INSTRUCTIES
1. Herschrijf de alinea in de uitspraak die begint met „De rechtbank heeft vastgesteld” als een beknopte opsomming van wat de rechtbank vaststelt.
2. Schrijf de uitspraak verder vanaf de laatste getoonde zin.

LEESTEKST
+ + + + + + +

De rechtbank heeft vastgesteld dat de dagvaarding geldig is, dat zijzelf bevoegd is tot kennisneming van de zaak, dat het Openbaar Ministerie ontvankelijk is in zijn vervolging en dat er geen redenen zijn voor schorsing van de vervolging.

3.Beoordeling van het bewijs

3.1.
Standpunt van de officier van justitie
De officier van justitie heeft gerekwireerd tot bewezenverklaring van de onder 1 (impliciet primair) en 2 ten laste gelegde feiten.
3.2.
Standpunt van de verdediging
De raadsman van verdachte heeft vrijspraak bepleit van het tenlastegelegde onder 1 en zich gerefereerd ten aanzien van het onder 2 tenlastegelegde.

+ + + + + + +

GEGEVENSOVERZICHT

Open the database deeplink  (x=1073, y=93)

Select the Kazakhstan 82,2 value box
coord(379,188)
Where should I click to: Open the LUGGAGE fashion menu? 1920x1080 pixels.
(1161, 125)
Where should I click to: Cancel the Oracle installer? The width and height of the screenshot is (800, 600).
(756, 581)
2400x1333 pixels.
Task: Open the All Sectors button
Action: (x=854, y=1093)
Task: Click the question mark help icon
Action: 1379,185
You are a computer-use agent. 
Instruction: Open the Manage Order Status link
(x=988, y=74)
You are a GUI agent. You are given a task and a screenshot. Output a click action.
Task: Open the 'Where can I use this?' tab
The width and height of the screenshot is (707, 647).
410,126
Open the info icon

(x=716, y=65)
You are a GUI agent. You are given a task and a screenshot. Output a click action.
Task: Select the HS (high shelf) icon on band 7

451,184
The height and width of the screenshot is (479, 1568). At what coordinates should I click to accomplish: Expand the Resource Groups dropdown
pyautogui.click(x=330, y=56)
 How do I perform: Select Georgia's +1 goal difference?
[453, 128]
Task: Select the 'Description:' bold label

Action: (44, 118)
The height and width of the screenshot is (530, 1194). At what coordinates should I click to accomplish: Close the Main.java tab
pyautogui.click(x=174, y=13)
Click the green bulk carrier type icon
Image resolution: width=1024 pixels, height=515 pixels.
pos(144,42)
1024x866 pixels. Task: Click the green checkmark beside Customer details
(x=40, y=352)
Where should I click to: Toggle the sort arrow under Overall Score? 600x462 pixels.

+ + + + + + +

ANTWOORDEN
1.
De rechtbank stelt vast dat:
- de dagvaarding geldig is;
- zij bevoegd is de zaak te behandelen;
- het Openbaar Ministerie ontvankelijk is in de vervolging;
- er geen redenen zijn om de vervolging te schorsen.

2.
3.3
Oordeel van de rechtbank
3.3.1
Redengevende feiten en omstandigheden
De rechtbank komt tot bewezenverklaring van het (impliciet subsidiair) tenlastegelegde onder 1 en het tenlastegelegde onder 2 op grond van de bewijsmiddelen die in de bijlage bij dit vonnis zijn vervat.
3.3.2
Nadere bewijsoverwegingen feit 1
Verdachte heeft ontkend dat hij een mes heeft gehanteerd en/of daarmee aangever heeft geraakt.
De raadsman van verdachte heeft aangevoerd dat er onvoldoende bewijs is voor de conclusie dat verdachte aangever heeft geraakt, gesneden of gestoken met een mes.
De rechtbank overweegt op grond van de uit de bewijsmiddelen blijkende feiten en omstandigheden als volgt.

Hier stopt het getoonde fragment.